I do research in machine learning and artificial intelligence, with frequent detours into the underlying fields of statistics, probability theory, and information theory. My Ph.D. supervisor is Csaba Szepesvári.
I belong to the Alberta Machine Intelligence Institute (AMII) and the Reinforcement Learning and Artificial Intelligence (RLAI) group. I am funded by the Natural Sciences and Engineering Research Council of Canada and Alberta Innovates.
I am interested in symmetry, a powerful and uniform way to describe patterns and regularities that appear in the real world and therefore in machine learning. Finding and exploiting symmetries is one approach to solving problems that seem intractable but are simplified by uncovering their hidden structure. I am especially interested in learning representations of data that expose its symmetries.
I also work on online learning and sequential decision making, where an agent learns incrementally as it continuously interacts with the world. In particular, I focus on bandit problems and reinforcement learning, both involving agents that learn to maximize a reward which tells them how effective their actions are.
In Winter 2016, I was a principal instructor for “Introduction to Tangible Computing II” (CMPUT 275), an advanced introductory course for computing science. In 2014 and 2015 I was a teaching assistant for the same course.
This course combines labs and lectures in a “studio” format with three-hour sessions twice a week.

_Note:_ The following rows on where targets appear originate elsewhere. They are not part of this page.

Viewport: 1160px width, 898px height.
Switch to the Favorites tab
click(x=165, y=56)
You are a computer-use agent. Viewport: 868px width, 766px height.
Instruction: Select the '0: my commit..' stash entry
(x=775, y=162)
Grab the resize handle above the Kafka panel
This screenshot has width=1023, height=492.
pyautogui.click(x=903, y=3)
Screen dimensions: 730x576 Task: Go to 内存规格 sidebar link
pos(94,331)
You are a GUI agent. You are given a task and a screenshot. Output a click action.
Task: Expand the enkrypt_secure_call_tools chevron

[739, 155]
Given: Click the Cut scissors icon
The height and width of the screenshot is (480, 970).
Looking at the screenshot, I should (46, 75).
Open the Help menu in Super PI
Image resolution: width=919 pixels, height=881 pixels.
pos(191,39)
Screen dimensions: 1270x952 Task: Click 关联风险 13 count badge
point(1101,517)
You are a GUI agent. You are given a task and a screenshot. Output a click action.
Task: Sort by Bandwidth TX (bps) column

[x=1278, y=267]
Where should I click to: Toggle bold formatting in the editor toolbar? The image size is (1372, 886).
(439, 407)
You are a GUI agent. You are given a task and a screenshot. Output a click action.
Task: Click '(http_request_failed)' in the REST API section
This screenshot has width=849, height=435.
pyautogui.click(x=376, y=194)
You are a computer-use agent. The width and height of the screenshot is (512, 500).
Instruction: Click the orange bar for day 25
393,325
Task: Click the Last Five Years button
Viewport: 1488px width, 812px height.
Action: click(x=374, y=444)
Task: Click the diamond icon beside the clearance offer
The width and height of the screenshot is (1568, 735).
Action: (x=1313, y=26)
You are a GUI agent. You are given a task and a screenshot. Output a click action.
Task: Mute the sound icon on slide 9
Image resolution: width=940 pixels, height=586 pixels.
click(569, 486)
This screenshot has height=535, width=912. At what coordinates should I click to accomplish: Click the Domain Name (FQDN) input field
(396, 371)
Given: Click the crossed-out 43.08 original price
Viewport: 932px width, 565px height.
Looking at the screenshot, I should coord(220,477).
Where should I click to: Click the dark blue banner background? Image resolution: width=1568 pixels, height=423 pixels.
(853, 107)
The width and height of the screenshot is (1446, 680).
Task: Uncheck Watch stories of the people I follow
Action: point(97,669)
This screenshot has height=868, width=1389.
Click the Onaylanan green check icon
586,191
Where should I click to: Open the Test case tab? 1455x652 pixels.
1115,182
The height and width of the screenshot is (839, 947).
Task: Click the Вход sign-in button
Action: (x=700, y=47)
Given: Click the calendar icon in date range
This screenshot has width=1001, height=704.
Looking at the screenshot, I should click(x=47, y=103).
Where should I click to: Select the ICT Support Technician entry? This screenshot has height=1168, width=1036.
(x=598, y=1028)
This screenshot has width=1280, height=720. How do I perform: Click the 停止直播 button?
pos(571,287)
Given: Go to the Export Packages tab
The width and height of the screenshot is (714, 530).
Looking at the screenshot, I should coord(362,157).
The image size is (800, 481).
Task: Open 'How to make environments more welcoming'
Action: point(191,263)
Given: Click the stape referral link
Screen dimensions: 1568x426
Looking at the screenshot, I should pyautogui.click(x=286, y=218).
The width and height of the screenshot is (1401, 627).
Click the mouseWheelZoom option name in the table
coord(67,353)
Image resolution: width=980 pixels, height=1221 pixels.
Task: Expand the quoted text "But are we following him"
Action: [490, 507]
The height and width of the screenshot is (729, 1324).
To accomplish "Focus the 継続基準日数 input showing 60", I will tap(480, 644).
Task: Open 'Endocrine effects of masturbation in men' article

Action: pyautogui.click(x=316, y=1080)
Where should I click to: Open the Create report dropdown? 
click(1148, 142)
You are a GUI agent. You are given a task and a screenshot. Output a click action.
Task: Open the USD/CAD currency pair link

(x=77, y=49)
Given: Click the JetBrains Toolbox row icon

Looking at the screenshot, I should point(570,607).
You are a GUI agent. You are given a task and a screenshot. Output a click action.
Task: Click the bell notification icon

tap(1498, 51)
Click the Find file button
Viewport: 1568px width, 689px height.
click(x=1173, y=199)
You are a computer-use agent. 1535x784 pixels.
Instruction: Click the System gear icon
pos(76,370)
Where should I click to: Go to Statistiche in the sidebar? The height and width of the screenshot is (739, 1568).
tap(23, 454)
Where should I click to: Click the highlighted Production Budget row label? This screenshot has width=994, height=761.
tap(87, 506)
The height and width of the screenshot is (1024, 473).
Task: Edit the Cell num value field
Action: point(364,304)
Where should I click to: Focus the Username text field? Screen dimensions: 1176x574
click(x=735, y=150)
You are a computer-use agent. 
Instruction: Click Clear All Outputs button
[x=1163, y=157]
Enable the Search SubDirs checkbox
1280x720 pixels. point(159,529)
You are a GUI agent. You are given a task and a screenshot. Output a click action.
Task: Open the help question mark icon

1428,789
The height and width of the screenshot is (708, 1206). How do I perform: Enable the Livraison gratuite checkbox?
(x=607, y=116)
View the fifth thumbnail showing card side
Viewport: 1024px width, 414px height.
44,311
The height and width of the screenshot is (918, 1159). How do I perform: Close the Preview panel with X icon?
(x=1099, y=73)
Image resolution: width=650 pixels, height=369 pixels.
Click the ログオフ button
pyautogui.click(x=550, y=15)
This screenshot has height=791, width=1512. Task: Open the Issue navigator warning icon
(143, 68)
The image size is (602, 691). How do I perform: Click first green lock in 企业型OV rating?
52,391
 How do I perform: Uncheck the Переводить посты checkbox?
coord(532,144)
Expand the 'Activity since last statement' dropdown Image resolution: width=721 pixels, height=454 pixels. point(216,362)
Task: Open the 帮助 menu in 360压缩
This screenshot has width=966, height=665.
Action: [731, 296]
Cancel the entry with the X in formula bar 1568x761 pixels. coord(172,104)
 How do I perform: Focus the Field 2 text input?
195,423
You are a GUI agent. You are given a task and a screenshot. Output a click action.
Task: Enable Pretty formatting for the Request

Designed to
liberate you from being a consumer of magic technology to a creator of it, it includes
object-oriented programming, the Python programming language, and more complex algorithms and data structures such as shortest paths in graphs; caching, memoization, and dynamic programming; client-server style computing; recursion; and limited distribution of computation tasks between the Arduino platform and the traditional desktop in order to explore design tradeoffs.